Ceph Exporter GoDoc build tests Go Report Card

A Prometheus exporter that scrapes meta information about a running Ceph cluster. All the information gathered from the cluster is done by interacting with the monitors using an appropriate wrapper over rados_mon_command(). Hence, no additional setup is necessary other than having a working Ceph cluster.

Dependencies

You should ideally run this exporter from the client that can talk to the Ceph cluster. Like any other Ceph client, it needs the following files to run correctly.

  • ceph.conf containing your Ceph configuration.
  • ceph.<user>.keyring in order to authenticate to your Ceph cluster.

The ceph_exporter will automatically pick those up if they are present in any of the default locations. Otherwise you will need to provide the configuration manually using environment variables:

  • CEPH_CLUSTER: cluster's name (default ceph)
  • CEPH_CONFIG: configuration file that a Ceph client uses to connect to the cluster (default /etc/ceph/ceph.conf)
  • CEPH_USER: a Ceph client user used to connect to the cluster (default admin)

We use Ceph's official Golang client to run commands on the cluster.

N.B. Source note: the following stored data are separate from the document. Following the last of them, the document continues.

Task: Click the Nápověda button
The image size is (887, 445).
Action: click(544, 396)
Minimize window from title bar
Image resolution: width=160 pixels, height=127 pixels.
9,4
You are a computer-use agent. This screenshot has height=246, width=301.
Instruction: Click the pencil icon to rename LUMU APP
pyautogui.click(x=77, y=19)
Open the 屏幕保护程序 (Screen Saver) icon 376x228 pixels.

This ceph_exporter branch currently supports the Nautilus, Octopus (untested), and Pacific releases. It might not work as expected with older or non-LTS versions of Ceph.

Environment Variables

Name Description Default
TELEMETRY_ADDR Host:Port for ceph_exporter's metrics endpoint *:9128
TELEMETRY_PATH URL Path for surfacing metrics to Prometheus /metrics
EXPORTER_CONFIG Path to ceph_exporter configuration file /etc/ceph/exporter.yml
RGW_MODE Enable collection of stats from RGW (0:disabled 1:enabled 2:background) 0
CEPH_CLUSTER Ceph cluster name ceph
CEPH_CONFIG Path to Ceph configuration file /etc/ceph/ceph.conf
CEPH_USER Ceph user to connect to cluster admin
CEPH_RADOS_OP_TIMEOUT Ceph rados_osd_op_timeout and rados_mon_op_timeout used to contact cluster (0s means no limit) 30s
LOG_LEVEL Logging level. One of: [trace, debug, info, warn, error, fatal, panic] info
TLS_CERT_FILE_PATH Path to the x509 certificate file for enabling TLS (the key file path must also be specified)
TLS_KEY_FILE_PATH Path to the x509 key file for enabling TLS (the cert file path must also be specified)

Installation

The typical Go way of installing or building should work provided you have the cgo dependencies.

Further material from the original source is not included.